EXERCISE INSTRUCTIONS: The full listing, reproduced exactly, is what the response must contain.

-- Opening Marker --

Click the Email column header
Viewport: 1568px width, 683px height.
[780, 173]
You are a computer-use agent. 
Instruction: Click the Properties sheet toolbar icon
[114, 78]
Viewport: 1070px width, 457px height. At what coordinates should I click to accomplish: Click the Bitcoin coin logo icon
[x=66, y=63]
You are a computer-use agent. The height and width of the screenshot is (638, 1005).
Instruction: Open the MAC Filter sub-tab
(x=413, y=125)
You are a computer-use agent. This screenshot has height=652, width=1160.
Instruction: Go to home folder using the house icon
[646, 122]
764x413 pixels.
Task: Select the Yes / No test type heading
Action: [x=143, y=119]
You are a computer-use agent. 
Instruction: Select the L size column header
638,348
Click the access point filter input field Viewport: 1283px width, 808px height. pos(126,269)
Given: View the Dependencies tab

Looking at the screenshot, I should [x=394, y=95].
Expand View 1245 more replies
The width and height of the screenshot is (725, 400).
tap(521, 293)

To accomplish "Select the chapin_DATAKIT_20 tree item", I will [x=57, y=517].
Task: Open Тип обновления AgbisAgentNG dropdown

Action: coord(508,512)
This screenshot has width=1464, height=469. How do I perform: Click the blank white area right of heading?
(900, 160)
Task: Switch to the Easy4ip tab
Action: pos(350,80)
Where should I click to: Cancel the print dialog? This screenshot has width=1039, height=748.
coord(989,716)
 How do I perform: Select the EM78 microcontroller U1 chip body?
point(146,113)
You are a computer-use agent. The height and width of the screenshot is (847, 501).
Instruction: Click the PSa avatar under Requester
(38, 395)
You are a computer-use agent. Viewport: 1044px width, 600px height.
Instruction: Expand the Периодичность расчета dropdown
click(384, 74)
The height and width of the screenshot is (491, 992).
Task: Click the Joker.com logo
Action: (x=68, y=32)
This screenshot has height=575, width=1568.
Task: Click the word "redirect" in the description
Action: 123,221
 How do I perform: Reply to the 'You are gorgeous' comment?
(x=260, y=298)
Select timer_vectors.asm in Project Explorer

-- Closing Marker --

EXERCISE OUTPUT:
Click the Email column header
Viewport: 1568px width, 683px height.
[780, 173]
You are a computer-use agent. 
Instruction: Click the Properties sheet toolbar icon
[114, 78]
Viewport: 1070px width, 457px height. At what coordinates should I click to accomplish: Click the Bitcoin coin logo icon
[x=66, y=63]
You are a computer-use agent. The height and width of the screenshot is (638, 1005).
Instruction: Open the MAC Filter sub-tab
(x=413, y=125)
You are a computer-use agent. This screenshot has height=652, width=1160.
Instruction: Go to home folder using the house icon
[646, 122]
764x413 pixels.
Task: Select the Yes / No test type heading
Action: [x=143, y=119]
You are a computer-use agent. 
Instruction: Select the L size column header
638,348
Click the access point filter input field Viewport: 1283px width, 808px height. pos(126,269)
Given: View the Dependencies tab

Looking at the screenshot, I should [x=394, y=95].
Expand View 1245 more replies
The width and height of the screenshot is (725, 400).
tap(521, 293)

To accomplish "Select the chapin_DATAKIT_20 tree item", I will [x=57, y=517].
Task: Open Тип обновления AgbisAgentNG dropdown

Action: coord(508,512)
This screenshot has width=1464, height=469. How do I perform: Click the blank white area right of heading?
(900, 160)
Task: Switch to the Easy4ip tab
Action: pos(350,80)
Where should I click to: Cancel the print dialog? This screenshot has width=1039, height=748.
coord(989,716)
 How do I perform: Select the EM78 microcontroller U1 chip body?
point(146,113)
You are a computer-use agent. The height and width of the screenshot is (847, 501).
Instruction: Click the PSa avatar under Requester
(38, 395)
You are a computer-use agent. Viewport: 1044px width, 600px height.
Instruction: Expand the Периодичность расчета dropdown
click(384, 74)
The height and width of the screenshot is (491, 992).
Task: Click the Joker.com logo
Action: (x=68, y=32)
This screenshot has height=575, width=1568.
Task: Click the word "redirect" in the description
Action: 123,221
 How do I perform: Reply to the 'You are gorgeous' comment?
(x=260, y=298)
Select timer_vectors.asm in Project Explorer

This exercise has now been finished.